I'm fairly new to programming and I have this problem with KNNImputer where it gives me the same values (mean value) in all the NaN spaces. I'm trying to do the hot-deck imputation using this function.
kopia_brak8_1 = dane_brak8.copy()
imputerHD = KNNImputer(missing_values=np.NaN, n_neighbors=3)
kopia_brak8_1['alcohol'] = imputerHD.fit_transform(kopia_brak8_1['alcohol'].values.reshape(-1, 1))
print("HOT-DECK\n")
print(kopia_brak8_1)
Output
If anybody knows what I'm doing wrong, I'd appreciate help :)
I tried searching on the Internet but I don't see anyone having the same problem. I think it has to do with the way I'm refering to the 'alcohol' column and that's why it keeps giving me the same value but fairly I have no idea how to change that.
You're running into this issue because you've only supplied a single column to the KNN Imputer. KNN needs to build a geometric neighborhood, so it needs more information. With one column called out like this, it can only perform a simple imputer calculation (like mean)...it won't perform a local weighted mean. You'll need to feed it more adjacent data.
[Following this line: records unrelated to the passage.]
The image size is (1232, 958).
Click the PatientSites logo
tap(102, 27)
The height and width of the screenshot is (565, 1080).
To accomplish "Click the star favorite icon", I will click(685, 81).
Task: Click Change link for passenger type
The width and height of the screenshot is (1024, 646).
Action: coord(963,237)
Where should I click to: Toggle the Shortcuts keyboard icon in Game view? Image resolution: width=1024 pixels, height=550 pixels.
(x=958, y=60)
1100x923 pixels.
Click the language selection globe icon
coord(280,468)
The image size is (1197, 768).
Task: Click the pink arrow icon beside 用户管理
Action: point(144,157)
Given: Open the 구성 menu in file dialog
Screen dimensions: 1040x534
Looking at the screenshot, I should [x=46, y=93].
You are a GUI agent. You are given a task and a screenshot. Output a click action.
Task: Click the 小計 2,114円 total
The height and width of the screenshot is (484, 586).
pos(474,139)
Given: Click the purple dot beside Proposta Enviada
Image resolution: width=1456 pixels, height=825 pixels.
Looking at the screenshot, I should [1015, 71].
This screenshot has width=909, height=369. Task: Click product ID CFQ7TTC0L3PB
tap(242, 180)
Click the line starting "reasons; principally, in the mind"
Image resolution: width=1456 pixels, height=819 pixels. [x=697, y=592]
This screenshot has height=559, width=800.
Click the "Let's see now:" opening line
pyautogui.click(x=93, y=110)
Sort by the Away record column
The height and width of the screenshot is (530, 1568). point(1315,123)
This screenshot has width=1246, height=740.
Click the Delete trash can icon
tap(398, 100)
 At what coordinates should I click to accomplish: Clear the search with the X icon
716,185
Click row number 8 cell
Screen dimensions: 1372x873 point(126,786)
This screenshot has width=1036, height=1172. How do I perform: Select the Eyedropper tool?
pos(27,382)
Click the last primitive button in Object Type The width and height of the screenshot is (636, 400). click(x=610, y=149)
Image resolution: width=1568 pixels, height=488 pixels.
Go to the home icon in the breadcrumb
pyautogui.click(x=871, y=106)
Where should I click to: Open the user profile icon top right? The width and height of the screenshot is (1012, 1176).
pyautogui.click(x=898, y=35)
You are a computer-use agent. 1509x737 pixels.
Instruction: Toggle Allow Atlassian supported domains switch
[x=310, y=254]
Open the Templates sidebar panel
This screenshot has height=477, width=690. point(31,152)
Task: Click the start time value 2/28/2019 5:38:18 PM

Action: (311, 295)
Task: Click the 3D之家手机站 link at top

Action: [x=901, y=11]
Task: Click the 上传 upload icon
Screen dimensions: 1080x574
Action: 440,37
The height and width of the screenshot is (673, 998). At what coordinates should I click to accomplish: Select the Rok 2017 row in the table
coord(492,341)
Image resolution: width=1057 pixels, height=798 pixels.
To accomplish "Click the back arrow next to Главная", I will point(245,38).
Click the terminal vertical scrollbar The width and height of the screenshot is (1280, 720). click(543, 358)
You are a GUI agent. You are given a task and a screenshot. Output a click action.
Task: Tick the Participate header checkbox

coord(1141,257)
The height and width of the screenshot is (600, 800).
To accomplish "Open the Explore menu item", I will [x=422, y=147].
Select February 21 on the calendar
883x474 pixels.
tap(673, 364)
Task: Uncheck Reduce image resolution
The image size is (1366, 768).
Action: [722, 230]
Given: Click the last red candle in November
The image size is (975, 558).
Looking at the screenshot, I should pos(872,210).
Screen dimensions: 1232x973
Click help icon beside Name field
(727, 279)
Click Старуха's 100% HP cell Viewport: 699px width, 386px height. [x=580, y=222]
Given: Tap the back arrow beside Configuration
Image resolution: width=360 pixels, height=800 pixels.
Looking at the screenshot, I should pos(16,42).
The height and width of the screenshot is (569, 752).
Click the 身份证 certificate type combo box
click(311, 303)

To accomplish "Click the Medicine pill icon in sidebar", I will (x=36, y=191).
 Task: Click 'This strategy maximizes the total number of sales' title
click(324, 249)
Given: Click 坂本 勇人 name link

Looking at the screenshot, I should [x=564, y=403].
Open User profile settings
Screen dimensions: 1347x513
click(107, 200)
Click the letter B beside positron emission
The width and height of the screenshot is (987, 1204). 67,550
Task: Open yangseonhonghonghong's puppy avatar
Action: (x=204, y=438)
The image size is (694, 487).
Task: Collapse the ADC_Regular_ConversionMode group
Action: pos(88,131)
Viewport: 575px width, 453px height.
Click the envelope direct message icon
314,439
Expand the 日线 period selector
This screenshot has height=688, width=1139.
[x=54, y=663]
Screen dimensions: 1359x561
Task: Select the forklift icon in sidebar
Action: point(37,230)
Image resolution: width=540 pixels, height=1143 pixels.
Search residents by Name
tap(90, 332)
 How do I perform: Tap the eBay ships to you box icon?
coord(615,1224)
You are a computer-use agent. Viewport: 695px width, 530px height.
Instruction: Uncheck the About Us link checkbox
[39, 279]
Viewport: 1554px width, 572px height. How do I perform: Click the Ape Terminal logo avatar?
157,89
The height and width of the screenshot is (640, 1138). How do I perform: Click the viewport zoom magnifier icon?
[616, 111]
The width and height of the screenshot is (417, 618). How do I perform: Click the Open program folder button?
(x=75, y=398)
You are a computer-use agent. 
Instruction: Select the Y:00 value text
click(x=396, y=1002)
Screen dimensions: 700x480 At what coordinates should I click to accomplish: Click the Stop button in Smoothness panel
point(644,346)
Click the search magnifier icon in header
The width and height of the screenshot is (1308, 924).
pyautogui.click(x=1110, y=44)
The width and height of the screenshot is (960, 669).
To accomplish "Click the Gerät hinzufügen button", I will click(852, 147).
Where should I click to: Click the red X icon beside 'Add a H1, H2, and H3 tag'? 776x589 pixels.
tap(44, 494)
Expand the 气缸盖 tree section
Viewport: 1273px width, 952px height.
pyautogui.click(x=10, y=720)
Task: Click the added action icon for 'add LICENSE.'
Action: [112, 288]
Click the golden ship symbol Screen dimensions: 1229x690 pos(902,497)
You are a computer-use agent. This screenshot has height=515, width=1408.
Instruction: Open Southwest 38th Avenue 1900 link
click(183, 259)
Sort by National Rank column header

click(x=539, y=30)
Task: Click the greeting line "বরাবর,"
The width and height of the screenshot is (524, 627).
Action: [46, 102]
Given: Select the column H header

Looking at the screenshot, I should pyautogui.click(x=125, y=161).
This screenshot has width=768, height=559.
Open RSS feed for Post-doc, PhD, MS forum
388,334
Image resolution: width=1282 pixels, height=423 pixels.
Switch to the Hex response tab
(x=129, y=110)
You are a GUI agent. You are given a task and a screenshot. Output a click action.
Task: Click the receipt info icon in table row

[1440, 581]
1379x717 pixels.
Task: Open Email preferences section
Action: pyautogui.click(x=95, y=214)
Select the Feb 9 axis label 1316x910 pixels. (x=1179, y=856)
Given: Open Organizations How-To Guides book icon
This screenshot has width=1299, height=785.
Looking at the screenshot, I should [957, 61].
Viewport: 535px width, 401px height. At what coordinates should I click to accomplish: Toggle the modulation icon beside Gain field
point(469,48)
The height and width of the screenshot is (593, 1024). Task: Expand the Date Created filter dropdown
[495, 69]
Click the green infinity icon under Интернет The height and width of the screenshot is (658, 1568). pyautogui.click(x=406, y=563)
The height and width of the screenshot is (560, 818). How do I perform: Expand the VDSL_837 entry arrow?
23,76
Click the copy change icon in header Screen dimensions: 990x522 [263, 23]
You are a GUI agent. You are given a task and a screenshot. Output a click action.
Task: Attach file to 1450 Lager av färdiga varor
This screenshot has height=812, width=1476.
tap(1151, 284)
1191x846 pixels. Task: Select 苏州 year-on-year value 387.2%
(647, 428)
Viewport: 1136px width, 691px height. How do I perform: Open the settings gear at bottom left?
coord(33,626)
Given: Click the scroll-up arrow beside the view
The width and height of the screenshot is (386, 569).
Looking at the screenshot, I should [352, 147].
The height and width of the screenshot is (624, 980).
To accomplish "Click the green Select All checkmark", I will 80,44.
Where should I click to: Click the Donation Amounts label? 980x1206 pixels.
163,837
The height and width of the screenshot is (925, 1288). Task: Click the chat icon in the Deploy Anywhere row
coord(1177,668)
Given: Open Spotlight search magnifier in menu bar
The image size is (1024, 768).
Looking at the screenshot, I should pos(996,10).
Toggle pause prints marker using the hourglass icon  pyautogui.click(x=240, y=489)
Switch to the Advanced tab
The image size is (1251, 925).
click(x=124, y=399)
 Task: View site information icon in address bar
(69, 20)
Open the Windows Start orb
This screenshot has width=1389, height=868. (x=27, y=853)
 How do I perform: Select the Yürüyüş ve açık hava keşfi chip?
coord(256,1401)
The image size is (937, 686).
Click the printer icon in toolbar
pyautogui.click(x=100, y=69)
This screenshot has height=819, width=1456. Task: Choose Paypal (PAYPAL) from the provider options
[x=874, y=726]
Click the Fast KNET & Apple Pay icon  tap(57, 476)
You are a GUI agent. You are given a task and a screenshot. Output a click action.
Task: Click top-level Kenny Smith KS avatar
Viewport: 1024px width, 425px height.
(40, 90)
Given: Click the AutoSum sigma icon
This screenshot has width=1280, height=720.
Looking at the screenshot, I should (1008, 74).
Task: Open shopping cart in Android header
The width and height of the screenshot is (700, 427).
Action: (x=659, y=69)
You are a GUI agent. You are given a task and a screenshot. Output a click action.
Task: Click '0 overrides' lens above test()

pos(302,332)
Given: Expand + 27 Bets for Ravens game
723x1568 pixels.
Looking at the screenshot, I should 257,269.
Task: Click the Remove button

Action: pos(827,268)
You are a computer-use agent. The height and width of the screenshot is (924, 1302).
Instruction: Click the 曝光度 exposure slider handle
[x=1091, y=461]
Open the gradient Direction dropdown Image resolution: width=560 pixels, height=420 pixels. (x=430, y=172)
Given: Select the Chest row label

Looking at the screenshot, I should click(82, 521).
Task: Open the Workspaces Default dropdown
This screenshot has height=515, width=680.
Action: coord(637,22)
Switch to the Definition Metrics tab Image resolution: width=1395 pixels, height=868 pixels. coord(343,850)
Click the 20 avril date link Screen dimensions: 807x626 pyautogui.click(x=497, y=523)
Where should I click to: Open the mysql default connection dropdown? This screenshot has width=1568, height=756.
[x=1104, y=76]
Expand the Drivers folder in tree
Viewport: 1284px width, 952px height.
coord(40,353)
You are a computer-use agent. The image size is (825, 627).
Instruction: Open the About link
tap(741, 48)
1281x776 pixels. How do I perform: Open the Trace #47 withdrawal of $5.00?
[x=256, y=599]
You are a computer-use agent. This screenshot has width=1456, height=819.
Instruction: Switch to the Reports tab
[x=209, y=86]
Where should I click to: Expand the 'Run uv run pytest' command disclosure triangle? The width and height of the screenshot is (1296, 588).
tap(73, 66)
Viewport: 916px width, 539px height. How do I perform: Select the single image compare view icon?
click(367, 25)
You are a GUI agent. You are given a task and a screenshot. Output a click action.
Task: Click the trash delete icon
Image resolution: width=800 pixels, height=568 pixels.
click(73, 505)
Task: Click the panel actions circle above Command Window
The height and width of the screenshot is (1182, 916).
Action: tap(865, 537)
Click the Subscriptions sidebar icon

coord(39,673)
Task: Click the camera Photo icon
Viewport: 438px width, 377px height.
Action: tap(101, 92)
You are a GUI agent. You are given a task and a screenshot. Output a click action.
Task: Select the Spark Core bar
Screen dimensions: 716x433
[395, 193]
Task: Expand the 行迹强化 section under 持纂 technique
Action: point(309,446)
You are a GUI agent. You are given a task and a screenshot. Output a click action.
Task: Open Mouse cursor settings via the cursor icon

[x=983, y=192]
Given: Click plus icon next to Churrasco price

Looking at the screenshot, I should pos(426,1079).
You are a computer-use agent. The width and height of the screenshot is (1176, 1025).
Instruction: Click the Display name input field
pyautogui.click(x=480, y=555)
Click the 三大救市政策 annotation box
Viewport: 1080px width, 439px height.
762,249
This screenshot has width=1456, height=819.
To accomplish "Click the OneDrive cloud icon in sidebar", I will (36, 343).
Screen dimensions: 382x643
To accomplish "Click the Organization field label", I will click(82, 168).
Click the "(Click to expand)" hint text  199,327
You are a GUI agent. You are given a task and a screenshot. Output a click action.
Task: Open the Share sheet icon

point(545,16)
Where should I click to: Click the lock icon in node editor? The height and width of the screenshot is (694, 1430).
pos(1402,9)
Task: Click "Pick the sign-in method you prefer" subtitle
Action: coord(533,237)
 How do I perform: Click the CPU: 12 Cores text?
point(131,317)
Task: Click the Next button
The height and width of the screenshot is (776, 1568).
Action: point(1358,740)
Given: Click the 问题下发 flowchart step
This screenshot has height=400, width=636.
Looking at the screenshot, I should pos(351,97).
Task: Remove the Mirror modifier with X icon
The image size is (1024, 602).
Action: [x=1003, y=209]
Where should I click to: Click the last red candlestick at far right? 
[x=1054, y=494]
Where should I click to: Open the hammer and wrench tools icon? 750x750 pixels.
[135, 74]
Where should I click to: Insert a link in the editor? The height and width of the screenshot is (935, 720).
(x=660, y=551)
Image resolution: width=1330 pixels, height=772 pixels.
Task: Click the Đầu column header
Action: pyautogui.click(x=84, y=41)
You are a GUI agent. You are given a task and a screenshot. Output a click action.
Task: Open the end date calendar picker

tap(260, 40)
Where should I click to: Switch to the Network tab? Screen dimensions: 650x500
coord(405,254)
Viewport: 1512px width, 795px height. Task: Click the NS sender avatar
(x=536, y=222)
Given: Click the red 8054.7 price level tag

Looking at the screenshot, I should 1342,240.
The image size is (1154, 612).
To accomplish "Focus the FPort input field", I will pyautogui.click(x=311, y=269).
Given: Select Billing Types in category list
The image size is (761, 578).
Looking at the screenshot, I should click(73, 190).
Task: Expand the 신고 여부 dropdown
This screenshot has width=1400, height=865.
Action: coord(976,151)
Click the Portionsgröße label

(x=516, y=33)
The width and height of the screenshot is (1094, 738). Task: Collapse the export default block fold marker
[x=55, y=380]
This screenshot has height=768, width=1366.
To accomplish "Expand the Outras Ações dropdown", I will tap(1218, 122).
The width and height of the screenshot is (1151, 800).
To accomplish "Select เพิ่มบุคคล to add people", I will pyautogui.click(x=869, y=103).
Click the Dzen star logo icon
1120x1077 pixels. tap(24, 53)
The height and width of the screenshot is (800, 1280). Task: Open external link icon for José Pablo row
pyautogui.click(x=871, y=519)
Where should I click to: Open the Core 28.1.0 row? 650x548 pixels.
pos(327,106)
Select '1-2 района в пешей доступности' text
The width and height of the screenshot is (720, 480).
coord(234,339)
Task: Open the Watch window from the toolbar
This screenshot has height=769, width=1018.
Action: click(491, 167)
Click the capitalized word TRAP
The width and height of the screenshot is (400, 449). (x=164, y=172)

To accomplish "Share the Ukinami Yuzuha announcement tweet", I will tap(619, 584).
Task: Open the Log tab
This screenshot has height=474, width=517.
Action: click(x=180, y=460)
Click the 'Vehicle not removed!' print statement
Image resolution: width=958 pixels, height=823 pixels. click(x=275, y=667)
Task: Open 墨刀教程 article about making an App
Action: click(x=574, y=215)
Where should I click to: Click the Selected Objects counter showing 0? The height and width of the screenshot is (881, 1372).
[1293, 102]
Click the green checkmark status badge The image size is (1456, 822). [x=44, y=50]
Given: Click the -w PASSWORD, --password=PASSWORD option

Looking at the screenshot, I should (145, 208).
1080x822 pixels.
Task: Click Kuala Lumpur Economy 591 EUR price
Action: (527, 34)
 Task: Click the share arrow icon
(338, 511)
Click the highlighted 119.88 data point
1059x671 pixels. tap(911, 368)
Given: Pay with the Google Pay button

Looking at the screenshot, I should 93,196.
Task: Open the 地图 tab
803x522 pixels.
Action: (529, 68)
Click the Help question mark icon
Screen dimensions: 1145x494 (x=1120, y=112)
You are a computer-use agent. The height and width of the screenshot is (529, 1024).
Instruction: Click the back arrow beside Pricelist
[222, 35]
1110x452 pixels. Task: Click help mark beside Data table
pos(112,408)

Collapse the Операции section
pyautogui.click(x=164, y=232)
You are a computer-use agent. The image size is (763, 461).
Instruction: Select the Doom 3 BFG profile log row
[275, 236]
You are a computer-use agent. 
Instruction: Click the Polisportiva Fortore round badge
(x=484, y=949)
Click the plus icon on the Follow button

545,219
One approach is to reset the index of your column, then just pull out the second column after the imputer runs:
kopia_brak8_1 = dane_brak8.copy()
imputerHD = KNNImputer(missing_values=np.NaN, n_neighbors=3)
impute_result = imputerHD.fit_transform(kopia_brak8_1['alcohol'].reset_index())
kopia_brak8_1['alcohol'] = [i[1] for i in impute_result]